Copy the records below, swapping "screenshot" for "capture" and leaving all other text unchanged. Leave the pictures out of your copy.

⁂

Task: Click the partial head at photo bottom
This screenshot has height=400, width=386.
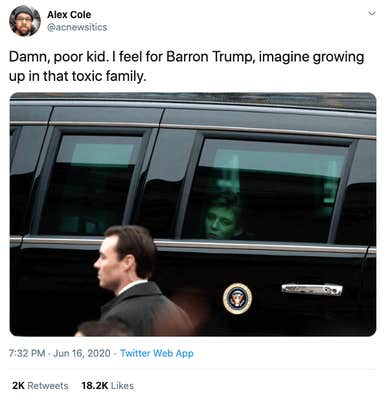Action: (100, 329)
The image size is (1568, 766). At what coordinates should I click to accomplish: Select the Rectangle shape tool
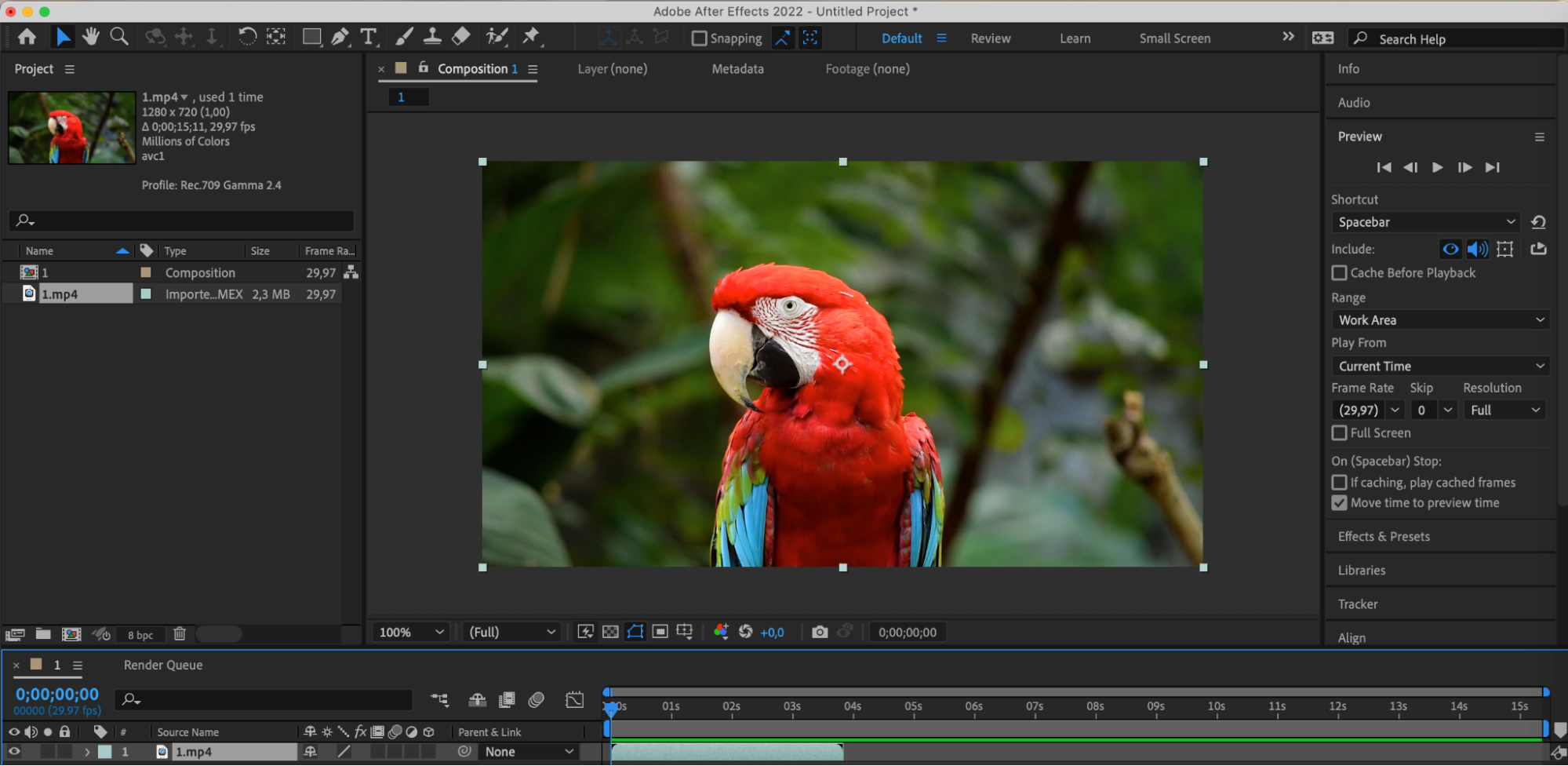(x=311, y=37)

⁂

- _Final answer_
Task: Click the partial head at photo bottom
This capture has height=400, width=386.
Action: (100, 329)
The image size is (1568, 766). At what coordinates should I click to accomplish: Select the Rectangle shape tool
(x=311, y=37)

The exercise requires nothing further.